I often go to coffee shops to work in the summer, and I want to linger and read ebooks, too. I’d rather not lug my iPad with me, now that my Asus netbook is my primary travel machine. That mean using Kindle for Windows.
So how is the software’s latest version? In one word, dreadful. Kindle for Windows is a clunky kludge with limited capabilities.
The Kindle came out 10 years ago. I’m mystified why Amazon still haven’t figured out how to standardize the feature sets to operate the same across every platform. Here is a short list of some of the limitations of Kindle of Windows:
1) You cannot import personal content while you’re in the program itself, even if you can bring in files in other ways (such as by clicking while in your Web browser).
Yup, this puppy will directly load only Amazon-purchased books.
I know, that’s what they are trying to sell you. But people do use multiple vendors, and one of the ways Amazon achieved its dominance was by making this relatively easy (its ereading hardware and apps can’t read the ePub industry standard directly).
On every other device I own, including the irksome Fire tablet, which segregates out your personal stuff, but at least lets you view it, you can do this. On Windows? Nope.
I Googled high and low for the setting or tab or option, thinking I was missing something. Amazon’s own support threads confirmed that the personal documents feature is ‘not supported’ on Windows.
2) You cannot use your cloud collections. Cloud collections is another ‘unsupported’ feature for Windows. Again, why? What benefit is there to restricting this feature?

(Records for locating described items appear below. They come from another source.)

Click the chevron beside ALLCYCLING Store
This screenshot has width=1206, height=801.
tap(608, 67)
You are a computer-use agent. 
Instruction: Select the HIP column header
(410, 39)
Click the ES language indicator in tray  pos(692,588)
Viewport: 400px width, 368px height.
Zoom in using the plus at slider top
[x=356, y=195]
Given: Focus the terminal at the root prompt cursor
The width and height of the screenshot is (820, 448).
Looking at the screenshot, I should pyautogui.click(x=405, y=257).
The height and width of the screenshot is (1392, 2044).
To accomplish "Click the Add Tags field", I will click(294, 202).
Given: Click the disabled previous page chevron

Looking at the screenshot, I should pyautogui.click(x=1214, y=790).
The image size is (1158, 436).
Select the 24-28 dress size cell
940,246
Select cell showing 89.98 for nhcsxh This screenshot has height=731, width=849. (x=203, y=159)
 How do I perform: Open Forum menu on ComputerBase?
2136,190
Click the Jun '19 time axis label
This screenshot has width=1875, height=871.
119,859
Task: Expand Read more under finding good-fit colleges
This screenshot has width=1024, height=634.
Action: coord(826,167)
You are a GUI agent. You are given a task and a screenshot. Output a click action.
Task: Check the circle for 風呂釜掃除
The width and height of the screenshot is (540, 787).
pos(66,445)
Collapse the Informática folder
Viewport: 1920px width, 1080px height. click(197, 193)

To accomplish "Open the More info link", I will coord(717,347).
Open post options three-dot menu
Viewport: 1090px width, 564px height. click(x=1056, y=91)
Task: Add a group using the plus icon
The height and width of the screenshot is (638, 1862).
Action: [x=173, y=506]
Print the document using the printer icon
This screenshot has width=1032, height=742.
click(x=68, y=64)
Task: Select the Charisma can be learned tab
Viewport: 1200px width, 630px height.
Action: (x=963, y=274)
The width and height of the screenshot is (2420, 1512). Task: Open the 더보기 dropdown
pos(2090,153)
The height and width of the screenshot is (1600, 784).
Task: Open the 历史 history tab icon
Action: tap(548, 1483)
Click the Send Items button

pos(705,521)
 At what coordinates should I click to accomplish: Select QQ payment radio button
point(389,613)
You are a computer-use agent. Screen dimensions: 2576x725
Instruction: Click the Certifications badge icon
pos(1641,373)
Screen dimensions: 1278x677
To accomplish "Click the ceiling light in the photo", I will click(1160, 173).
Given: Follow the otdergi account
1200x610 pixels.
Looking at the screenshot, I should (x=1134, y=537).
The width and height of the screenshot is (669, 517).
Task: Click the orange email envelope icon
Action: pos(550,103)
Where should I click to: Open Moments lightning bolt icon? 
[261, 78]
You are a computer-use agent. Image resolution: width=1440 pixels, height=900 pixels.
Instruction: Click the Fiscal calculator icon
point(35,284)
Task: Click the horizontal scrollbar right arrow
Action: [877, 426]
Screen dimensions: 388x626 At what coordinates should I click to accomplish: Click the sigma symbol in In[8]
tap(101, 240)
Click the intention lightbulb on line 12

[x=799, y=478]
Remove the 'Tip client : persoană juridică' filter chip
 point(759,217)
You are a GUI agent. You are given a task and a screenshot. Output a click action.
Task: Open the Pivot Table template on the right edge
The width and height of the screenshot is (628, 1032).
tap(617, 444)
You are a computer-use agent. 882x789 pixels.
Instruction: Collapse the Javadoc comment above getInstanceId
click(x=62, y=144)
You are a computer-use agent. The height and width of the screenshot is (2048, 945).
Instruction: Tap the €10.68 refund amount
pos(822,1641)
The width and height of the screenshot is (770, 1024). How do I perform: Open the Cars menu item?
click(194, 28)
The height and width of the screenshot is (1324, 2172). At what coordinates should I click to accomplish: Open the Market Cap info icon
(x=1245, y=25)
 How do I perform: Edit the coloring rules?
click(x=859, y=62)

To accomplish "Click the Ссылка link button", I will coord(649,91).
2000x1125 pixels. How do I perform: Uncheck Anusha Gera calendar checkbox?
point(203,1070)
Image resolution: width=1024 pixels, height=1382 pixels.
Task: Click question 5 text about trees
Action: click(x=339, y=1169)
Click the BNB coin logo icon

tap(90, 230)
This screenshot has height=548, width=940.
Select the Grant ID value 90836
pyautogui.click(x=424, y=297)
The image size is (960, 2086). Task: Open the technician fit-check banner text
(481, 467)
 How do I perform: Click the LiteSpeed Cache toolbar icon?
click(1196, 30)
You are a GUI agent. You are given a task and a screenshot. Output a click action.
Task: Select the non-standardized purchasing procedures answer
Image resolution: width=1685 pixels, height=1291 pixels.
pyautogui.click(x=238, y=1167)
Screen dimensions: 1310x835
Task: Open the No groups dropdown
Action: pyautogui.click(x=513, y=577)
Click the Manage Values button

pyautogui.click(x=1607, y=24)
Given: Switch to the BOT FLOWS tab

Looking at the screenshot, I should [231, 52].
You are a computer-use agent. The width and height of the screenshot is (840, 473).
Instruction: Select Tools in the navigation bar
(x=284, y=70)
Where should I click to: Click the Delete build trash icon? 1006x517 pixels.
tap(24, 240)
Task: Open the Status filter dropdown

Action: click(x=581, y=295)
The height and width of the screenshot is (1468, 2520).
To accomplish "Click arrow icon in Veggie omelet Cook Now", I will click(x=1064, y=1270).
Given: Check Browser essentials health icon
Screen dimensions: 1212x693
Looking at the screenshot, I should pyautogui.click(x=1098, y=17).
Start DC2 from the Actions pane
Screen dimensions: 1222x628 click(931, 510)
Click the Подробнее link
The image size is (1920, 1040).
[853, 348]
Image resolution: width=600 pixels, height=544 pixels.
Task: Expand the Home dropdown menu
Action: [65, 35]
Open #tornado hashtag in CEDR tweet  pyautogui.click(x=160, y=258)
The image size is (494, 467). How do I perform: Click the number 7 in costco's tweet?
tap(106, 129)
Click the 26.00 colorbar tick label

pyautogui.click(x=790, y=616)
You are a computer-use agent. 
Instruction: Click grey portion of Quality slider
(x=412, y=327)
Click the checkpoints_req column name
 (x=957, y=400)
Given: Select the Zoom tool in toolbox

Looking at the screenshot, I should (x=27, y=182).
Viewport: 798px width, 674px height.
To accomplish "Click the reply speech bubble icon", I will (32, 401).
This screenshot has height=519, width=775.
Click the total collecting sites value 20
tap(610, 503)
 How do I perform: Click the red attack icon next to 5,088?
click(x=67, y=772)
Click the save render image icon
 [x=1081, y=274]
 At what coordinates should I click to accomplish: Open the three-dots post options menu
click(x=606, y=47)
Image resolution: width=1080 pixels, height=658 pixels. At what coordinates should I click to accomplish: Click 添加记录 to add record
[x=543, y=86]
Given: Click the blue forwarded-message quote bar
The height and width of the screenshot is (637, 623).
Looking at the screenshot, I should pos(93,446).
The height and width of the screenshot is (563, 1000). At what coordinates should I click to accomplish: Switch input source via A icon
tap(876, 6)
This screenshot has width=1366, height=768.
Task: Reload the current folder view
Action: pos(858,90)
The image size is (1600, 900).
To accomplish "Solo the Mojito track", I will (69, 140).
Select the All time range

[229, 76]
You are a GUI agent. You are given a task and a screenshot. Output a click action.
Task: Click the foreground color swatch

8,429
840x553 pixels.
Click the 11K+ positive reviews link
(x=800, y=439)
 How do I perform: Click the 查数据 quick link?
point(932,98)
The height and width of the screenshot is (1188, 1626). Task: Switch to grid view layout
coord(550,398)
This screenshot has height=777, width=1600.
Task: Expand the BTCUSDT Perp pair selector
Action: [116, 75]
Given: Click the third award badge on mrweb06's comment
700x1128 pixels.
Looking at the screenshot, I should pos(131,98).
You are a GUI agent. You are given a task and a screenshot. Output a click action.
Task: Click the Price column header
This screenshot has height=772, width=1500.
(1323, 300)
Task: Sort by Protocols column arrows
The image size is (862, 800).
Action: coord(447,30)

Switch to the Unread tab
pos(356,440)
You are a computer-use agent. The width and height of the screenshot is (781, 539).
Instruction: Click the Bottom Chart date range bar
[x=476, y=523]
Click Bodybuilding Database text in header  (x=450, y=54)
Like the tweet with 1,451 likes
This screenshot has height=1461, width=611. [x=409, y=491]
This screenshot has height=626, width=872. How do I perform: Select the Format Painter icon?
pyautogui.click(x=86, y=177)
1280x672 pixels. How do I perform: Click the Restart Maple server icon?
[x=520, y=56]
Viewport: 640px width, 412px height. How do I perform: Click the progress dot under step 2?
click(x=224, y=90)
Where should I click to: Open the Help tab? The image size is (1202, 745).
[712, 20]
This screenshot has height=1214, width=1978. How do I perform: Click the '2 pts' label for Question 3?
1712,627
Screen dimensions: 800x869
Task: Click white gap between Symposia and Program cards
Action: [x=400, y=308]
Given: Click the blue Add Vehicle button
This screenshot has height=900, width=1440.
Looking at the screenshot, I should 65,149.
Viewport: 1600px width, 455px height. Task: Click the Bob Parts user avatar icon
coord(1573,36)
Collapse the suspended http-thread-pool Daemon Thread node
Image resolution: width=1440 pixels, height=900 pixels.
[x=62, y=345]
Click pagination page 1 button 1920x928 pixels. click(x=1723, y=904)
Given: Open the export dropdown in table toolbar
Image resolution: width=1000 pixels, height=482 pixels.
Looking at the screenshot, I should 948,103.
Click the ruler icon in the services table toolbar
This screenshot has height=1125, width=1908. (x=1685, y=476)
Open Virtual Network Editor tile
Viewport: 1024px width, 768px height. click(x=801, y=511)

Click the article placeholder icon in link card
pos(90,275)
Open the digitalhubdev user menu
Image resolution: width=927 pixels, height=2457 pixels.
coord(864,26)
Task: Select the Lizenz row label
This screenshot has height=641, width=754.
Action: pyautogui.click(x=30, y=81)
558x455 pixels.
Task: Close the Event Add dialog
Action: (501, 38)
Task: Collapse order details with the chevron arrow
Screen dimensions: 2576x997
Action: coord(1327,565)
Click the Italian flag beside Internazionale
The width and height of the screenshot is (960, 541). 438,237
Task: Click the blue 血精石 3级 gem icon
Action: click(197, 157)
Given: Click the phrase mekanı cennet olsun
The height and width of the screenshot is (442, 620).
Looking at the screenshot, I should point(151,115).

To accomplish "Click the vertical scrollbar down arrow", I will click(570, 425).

I have over 200 books and I don’t want to rifle through them all every time I open up the app. My standard procedure has been to add every new purchase to a collection called Unread Books and then, as I read them, shelve them into other collections by category. It works so well on my iOS and Android devices. When I am looking for something new to read, I just open up the Unread Books collection and download something. So why can’t I do this on the Windows reader? No reason, other than Amazon does not happen to support it for no good reason I can discern.
3) No integrated store. The store button sends you to the web browser. I don’t feel like that’s good UI—it’s not a fatal flaw to me, but it isn’t good UI.
So will I keep Kindle for Windows? I will, because I do have enough unread Kindle purchases to make it worthwhile, even if I can only read Amazon books with it. But the lack of collections on top of that is really sad to me. Why can’t I organize my books? Why would this be such a hard feature to implement in an app like this?
The more important issue for me is this whole ‘only supported on the following devices’ issue in the first place. Why do that? Why not just put out all your devices one day in an Amazon boardroom, let everyone try them out, and vote on the one with the best overall experience—and then standardize all the other ones to behave the same way? It shouldn’t take a customer half an hour of searching online, only to learn that something they can do on four other devices is seemingly not supported on the fifth one. Kindle should be Kindle. If I can do it on iOS, I should be able to do it on Windows too. Epic fail, Amazon. I’m disappointed.
Publisher’s note: Yep. Reminds me of how irrationally stubborn Amazon is in refusing to add an all-text bold option to Kindle hardware and apps. Customers like Joanna and me who’ve bought not only hardware but hundreds of books—that’s a screenshot from my Kindle for PC software—deserve better treatment. – D.R.